After months of cyberbullying caused a Texas teenager to commit suicide by shooting herself in front of her family, her father is asking legislators to act so that similar tragedies could be prevented. Eighteen-year-old Brandy Vela was subjected to an ongoing campaign of bullying and harassment.
Fake social media profiles were created with her name and picture, then used to post derogatory remarks about the high school student. She had also received harassing messages on her phone. Her father, Raul Vela, is now campaigning for increased penalties aimed at those who engage in cyberbullying and their parents.
Under current Texas laws, using online communications to harass someone is considered a misdemeanor.
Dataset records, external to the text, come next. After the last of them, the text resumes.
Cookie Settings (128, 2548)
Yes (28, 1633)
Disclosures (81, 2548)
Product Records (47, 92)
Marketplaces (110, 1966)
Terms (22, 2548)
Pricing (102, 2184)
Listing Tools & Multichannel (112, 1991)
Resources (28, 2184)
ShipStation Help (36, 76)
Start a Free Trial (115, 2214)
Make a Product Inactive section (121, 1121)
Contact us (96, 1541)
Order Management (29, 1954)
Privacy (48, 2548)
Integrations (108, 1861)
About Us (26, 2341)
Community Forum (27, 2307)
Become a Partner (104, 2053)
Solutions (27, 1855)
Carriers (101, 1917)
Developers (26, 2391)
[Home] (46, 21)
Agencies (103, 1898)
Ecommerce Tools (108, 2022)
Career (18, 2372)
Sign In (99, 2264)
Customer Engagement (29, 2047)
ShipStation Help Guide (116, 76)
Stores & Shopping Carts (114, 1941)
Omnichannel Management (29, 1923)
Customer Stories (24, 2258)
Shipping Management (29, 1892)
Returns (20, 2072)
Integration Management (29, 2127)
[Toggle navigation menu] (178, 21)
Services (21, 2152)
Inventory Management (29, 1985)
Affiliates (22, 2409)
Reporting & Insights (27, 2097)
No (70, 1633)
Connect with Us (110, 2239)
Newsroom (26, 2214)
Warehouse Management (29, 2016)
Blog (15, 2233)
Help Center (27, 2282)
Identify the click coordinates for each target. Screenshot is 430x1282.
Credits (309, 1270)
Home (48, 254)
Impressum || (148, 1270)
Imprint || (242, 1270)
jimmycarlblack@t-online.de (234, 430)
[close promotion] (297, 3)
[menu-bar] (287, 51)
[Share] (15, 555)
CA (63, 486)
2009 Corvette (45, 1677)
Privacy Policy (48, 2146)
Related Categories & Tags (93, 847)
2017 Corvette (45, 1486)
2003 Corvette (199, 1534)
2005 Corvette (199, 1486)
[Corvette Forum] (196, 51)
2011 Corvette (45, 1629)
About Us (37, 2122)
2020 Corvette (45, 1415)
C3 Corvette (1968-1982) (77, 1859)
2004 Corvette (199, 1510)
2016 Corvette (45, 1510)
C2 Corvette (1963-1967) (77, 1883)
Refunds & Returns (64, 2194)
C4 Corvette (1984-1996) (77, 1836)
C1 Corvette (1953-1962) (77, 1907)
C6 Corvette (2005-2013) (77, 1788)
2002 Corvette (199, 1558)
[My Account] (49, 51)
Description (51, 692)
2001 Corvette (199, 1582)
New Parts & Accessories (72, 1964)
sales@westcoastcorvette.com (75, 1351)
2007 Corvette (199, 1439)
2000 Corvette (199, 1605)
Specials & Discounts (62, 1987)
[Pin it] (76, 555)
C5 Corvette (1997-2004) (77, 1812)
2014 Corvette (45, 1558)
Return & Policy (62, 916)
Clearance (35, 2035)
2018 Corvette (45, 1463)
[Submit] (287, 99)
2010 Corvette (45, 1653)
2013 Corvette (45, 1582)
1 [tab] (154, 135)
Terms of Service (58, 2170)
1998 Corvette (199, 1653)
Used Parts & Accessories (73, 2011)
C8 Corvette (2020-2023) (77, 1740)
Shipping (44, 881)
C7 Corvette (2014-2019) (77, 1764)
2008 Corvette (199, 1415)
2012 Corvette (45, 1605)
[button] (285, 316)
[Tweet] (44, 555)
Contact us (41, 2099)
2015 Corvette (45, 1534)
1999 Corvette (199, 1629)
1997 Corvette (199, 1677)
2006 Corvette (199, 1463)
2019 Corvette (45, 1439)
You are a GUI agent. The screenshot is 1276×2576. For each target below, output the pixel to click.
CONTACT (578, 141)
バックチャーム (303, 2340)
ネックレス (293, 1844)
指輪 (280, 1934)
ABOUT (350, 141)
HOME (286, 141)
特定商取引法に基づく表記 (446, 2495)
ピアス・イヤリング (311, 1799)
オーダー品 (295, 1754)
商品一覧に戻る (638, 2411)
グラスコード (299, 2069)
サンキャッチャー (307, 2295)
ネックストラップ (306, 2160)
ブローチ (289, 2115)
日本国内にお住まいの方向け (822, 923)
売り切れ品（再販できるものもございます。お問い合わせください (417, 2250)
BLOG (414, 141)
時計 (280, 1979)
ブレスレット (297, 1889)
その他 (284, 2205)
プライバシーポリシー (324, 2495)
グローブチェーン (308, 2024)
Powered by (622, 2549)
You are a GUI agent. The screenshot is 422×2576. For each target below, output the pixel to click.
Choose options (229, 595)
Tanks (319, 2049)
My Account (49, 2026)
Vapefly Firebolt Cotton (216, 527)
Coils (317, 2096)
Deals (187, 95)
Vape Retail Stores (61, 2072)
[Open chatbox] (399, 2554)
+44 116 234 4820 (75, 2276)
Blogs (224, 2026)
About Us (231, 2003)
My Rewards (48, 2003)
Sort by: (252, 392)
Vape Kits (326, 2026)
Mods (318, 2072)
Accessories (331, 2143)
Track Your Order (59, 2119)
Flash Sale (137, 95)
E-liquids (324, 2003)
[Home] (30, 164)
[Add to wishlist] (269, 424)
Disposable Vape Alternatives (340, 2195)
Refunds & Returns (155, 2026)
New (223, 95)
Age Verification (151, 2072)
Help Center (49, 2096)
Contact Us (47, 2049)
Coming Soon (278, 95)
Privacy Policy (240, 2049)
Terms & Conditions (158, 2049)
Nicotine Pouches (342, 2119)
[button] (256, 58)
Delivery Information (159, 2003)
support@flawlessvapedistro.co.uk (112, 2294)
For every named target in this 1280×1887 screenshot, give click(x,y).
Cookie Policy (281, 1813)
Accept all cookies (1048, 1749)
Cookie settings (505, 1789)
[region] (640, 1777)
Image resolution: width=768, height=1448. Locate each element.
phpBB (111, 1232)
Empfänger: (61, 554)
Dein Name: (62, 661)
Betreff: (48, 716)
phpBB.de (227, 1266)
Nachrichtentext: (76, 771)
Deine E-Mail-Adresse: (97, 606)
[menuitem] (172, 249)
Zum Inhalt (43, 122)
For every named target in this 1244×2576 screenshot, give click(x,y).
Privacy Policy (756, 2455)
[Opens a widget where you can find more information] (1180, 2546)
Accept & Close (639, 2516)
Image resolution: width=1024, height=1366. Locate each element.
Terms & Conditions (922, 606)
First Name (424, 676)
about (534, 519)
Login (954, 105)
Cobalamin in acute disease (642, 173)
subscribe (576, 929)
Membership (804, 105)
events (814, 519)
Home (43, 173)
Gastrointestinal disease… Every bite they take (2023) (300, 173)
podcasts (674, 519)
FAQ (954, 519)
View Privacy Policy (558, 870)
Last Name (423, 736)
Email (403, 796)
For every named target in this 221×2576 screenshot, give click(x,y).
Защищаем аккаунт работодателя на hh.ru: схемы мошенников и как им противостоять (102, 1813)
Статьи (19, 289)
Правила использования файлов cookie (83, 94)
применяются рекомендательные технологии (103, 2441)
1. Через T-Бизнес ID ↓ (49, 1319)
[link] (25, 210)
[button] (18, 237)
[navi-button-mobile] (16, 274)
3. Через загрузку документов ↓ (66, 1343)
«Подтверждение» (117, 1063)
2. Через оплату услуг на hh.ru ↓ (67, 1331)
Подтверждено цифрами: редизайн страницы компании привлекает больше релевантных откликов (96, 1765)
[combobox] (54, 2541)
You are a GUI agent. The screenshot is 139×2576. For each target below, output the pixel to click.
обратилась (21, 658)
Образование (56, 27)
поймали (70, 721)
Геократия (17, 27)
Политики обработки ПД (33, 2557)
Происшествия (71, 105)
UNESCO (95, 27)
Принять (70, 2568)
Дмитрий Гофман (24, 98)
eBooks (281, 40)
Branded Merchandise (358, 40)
Mr. Vela believes that this is not enough and a new bill with increased penalties has been submitted to the state legislature. Measures to tackle cyberbullying have already been introduced in other parts of the country.
In Shawano, a town in Wisconsin, municipal ordinances have been passed that give local police greater powers to intervene in cases involving bullying. The parents of children under age eighteen who bully others online or in person will receive a warning that their child’s behavior needs to change within 90 days. If the behavior persists and the parents haven’t taken action, they can be fined $366 for the first offense.
However, not all are supportive of such measures. Critics believe that telling the difference between harmless horseplay and teasing among children and actual harassment isn’t always easy and requires subjective judgments to be made.